### YOUR TASK
Lines from the beginning of the entries up to and including the one with "[Acessar Página do Facebook] (37, 1721)" must be duplicated word for word; leave out all others.
+++ DATA FOR THE TASK +++
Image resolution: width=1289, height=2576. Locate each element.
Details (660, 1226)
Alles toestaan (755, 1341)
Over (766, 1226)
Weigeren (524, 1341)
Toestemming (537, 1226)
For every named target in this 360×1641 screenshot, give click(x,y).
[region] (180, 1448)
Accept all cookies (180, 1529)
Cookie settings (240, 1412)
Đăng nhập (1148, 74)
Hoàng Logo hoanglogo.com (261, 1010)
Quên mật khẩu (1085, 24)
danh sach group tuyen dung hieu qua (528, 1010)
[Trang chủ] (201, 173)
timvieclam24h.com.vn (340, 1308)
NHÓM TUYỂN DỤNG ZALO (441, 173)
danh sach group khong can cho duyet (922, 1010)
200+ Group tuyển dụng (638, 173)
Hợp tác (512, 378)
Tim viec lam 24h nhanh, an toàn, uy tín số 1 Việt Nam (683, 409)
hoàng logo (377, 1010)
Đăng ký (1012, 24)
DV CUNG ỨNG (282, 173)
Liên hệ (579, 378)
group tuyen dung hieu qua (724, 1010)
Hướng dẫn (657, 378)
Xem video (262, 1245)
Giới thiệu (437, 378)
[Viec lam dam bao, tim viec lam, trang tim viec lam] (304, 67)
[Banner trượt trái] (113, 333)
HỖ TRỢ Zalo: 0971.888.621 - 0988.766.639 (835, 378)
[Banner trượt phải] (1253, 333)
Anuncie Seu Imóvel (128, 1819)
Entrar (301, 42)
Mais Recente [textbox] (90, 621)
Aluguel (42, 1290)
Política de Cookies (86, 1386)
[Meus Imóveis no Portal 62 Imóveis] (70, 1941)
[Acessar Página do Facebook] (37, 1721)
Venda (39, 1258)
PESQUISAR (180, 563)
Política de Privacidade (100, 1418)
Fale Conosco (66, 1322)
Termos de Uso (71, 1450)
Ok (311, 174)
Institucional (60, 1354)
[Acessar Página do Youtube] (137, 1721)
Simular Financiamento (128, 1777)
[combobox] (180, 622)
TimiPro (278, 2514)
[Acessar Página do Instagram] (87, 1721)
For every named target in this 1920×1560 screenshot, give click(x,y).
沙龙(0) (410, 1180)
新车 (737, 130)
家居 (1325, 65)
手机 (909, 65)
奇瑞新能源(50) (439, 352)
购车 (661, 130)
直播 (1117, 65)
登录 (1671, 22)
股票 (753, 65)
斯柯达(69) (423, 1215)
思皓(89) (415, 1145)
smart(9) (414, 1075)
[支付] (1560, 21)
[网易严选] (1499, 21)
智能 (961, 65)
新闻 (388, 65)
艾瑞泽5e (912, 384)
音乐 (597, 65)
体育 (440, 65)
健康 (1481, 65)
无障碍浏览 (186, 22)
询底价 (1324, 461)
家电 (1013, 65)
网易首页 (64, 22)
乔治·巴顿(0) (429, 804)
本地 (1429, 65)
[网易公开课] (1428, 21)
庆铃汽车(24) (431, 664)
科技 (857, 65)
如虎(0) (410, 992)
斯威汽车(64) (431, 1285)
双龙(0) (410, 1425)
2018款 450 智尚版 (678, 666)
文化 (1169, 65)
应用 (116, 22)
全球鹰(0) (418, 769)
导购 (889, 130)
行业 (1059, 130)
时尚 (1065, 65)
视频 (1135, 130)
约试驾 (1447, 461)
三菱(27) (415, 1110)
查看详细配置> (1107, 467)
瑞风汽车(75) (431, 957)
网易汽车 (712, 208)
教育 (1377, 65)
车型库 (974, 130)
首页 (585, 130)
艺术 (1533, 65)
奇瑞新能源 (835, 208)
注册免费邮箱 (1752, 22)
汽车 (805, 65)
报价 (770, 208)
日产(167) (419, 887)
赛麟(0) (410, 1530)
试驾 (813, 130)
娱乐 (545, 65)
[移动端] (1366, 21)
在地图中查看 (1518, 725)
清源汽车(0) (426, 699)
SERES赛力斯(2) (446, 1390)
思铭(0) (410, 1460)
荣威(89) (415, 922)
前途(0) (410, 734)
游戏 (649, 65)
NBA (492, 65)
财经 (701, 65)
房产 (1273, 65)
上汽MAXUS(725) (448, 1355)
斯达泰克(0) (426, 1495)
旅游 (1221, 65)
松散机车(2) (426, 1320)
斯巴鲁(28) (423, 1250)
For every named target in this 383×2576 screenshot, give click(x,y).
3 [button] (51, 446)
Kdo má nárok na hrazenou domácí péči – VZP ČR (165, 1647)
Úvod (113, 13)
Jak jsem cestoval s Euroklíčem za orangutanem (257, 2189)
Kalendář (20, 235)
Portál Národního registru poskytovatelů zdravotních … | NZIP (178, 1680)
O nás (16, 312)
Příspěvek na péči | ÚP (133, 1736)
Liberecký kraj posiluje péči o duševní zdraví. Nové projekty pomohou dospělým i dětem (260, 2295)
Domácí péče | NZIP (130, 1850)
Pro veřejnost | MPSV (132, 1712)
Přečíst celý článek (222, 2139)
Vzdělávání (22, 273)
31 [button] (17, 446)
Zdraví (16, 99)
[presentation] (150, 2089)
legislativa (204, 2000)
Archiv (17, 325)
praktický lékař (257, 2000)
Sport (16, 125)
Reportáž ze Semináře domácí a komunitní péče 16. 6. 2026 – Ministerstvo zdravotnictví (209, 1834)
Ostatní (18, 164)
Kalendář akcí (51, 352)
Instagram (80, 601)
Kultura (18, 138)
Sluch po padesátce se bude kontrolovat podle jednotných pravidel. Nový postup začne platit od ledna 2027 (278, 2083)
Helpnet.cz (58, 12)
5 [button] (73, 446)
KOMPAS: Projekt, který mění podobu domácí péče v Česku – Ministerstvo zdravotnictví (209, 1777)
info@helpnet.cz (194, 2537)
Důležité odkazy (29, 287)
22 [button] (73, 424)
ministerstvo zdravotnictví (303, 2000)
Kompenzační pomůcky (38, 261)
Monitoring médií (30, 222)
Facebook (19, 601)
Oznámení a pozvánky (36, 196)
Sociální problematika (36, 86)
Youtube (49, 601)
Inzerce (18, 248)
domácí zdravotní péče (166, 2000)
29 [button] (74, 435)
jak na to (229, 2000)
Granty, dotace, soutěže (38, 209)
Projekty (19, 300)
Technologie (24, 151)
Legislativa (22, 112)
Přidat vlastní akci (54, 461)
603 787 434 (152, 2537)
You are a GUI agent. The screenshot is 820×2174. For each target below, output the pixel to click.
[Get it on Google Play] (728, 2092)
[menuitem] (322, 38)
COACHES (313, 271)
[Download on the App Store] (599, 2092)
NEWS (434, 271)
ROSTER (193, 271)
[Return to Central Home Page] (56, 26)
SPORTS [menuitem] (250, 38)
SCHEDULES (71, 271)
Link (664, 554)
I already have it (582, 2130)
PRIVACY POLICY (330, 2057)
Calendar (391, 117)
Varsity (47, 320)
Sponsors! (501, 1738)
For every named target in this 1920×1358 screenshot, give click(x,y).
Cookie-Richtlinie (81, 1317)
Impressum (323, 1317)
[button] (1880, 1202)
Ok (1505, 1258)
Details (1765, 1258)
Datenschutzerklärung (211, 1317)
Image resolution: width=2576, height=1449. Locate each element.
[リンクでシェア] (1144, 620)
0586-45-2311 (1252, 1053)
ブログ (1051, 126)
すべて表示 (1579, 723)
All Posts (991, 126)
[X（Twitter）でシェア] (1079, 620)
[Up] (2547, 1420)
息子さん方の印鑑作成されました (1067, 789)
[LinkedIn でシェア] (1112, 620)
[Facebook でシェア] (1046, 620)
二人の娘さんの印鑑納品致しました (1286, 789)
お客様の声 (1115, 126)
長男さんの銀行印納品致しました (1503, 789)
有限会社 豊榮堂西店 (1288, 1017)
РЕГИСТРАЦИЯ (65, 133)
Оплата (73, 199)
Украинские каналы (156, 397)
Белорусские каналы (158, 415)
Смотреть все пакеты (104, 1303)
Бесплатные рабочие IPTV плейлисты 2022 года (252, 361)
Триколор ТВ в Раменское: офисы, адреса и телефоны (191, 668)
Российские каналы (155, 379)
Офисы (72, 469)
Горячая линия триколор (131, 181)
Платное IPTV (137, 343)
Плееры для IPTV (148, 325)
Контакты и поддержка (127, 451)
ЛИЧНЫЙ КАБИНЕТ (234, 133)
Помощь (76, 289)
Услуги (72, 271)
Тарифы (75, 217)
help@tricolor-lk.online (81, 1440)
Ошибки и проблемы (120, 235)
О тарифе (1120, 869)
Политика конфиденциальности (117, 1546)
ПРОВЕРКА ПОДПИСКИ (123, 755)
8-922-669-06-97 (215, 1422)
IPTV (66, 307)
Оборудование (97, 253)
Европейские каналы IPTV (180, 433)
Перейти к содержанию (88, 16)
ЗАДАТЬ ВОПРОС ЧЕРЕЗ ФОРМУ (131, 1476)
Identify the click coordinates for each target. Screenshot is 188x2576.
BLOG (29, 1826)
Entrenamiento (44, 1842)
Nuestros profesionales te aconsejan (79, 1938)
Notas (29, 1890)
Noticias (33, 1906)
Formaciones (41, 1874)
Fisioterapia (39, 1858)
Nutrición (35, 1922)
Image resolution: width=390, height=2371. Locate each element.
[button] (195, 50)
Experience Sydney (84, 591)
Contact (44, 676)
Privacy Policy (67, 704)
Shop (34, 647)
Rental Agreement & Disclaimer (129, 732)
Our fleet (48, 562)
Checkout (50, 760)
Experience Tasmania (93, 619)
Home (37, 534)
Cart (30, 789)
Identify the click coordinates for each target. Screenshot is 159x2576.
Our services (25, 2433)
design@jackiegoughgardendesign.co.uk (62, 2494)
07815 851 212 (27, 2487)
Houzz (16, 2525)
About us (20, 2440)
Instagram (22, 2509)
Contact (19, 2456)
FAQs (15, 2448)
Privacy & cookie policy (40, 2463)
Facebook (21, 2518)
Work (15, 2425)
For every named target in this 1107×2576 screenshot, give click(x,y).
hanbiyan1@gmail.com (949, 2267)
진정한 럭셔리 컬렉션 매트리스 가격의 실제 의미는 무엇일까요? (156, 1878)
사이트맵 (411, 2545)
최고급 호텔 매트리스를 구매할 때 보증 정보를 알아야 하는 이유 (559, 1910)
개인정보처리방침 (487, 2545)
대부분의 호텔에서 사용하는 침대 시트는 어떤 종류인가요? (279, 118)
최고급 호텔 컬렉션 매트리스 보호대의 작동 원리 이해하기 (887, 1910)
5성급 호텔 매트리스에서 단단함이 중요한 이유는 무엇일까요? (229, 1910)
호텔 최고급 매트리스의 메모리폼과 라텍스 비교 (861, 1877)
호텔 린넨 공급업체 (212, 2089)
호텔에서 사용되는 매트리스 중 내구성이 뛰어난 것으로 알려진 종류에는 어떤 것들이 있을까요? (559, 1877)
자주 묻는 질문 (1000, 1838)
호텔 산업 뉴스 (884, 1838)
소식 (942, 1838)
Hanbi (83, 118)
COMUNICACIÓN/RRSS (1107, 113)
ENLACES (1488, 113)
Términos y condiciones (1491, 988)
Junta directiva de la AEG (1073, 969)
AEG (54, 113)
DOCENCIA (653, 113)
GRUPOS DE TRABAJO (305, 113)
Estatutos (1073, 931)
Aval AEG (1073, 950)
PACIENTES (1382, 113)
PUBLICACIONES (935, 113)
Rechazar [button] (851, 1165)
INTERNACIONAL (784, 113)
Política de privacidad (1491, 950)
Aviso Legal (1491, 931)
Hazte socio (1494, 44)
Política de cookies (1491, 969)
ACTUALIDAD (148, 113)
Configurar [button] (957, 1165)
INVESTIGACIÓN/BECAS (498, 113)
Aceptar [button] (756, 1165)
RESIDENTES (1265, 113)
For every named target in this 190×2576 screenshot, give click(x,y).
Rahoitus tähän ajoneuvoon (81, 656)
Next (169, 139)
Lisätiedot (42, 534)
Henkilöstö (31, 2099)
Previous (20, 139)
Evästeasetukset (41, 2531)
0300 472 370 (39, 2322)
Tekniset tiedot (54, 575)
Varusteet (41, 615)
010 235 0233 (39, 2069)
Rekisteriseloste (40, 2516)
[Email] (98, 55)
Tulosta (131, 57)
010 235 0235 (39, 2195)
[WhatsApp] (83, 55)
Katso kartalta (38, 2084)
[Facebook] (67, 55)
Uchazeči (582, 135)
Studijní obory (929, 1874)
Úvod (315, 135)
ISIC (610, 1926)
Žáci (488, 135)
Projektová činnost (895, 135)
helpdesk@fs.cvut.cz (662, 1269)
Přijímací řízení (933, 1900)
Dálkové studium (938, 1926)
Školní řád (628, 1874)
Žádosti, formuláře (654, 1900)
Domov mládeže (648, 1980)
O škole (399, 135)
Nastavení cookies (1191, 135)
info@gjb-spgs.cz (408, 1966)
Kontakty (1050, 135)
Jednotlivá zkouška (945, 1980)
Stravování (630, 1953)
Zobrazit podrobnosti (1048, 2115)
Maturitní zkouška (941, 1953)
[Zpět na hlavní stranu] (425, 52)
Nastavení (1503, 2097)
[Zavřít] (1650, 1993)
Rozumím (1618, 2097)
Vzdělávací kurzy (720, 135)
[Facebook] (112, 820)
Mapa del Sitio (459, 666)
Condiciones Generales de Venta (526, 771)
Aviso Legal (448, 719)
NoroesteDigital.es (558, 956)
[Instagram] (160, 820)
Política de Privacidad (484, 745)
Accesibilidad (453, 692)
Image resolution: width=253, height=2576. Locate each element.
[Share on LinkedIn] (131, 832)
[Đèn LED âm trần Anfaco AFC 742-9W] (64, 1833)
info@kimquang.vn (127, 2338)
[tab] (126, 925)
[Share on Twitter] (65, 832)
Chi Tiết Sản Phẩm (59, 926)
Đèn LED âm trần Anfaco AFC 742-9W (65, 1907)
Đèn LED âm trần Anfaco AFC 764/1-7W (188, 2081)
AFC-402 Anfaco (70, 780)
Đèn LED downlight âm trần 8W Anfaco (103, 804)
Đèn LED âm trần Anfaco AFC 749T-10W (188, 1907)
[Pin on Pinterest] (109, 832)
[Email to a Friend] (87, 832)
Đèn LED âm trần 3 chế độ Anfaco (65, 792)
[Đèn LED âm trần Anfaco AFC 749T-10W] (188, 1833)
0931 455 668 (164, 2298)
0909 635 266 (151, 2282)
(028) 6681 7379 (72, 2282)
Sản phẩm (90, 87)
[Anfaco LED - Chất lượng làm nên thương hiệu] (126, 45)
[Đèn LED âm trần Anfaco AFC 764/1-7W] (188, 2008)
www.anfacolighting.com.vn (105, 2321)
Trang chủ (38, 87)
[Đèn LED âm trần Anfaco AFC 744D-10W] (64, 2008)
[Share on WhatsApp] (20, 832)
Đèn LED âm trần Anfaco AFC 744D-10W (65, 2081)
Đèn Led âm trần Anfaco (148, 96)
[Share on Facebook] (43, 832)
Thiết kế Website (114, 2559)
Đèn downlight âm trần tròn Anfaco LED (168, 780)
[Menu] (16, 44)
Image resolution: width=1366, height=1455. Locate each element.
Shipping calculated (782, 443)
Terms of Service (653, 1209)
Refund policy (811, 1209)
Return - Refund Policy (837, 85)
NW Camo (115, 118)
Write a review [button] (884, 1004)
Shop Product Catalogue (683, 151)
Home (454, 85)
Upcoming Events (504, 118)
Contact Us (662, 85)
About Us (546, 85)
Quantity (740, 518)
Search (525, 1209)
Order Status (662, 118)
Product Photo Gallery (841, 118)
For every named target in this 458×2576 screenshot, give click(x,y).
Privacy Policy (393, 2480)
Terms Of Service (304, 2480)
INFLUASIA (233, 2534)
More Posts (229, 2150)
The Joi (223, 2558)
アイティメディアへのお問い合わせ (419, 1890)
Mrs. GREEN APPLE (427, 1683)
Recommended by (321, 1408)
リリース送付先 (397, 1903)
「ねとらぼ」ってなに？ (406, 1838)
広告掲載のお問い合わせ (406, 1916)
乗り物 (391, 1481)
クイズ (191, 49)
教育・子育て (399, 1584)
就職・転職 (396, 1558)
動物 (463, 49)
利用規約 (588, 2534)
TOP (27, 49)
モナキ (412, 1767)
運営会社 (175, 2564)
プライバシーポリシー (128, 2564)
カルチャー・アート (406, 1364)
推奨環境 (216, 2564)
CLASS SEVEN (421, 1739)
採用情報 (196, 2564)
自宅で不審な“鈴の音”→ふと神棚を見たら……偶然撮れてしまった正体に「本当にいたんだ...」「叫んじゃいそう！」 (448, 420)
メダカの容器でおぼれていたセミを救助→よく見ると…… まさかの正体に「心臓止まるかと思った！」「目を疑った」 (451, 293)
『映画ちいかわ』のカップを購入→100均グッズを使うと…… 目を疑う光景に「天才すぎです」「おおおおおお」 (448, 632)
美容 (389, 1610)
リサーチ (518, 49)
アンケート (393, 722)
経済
+++
### ANSWER BOX
Image resolution: width=1289, height=2576. Locate each element.
Details (660, 1226)
Alles toestaan (755, 1341)
Over (766, 1226)
Weigeren (524, 1341)
Toestemming (537, 1226)
For every named target in this 360×1641 screenshot, give click(x,y).
[region] (180, 1448)
Accept all cookies (180, 1529)
Cookie settings (240, 1412)
Đăng nhập (1148, 74)
Hoàng Logo hoanglogo.com (261, 1010)
Quên mật khẩu (1085, 24)
danh sach group tuyen dung hieu qua (528, 1010)
[Trang chủ] (201, 173)
timvieclam24h.com.vn (340, 1308)
NHÓM TUYỂN DỤNG ZALO (441, 173)
danh sach group khong can cho duyet (922, 1010)
200+ Group tuyển dụng (638, 173)
Hợp tác (512, 378)
Tim viec lam 24h nhanh, an toàn, uy tín số 1 Việt Nam (683, 409)
hoàng logo (377, 1010)
Đăng ký (1012, 24)
DV CUNG ỨNG (282, 173)
Liên hệ (579, 378)
group tuyen dung hieu qua (724, 1010)
Hướng dẫn (657, 378)
Xem video (262, 1245)
Giới thiệu (437, 378)
[Viec lam dam bao, tim viec lam, trang tim viec lam] (304, 67)
[Banner trượt trái] (113, 333)
HỖ TRỢ Zalo: 0971.888.621 - 0988.766.639 (835, 378)
[Banner trượt phải] (1253, 333)
Anuncie Seu Imóvel (128, 1819)
Entrar (301, 42)
Mais Recente [textbox] (90, 621)
Aluguel (42, 1290)
Política de Cookies (86, 1386)
[Meus Imóveis no Portal 62 Imóveis] (70, 1941)
[Acessar Página do Facebook] (37, 1721)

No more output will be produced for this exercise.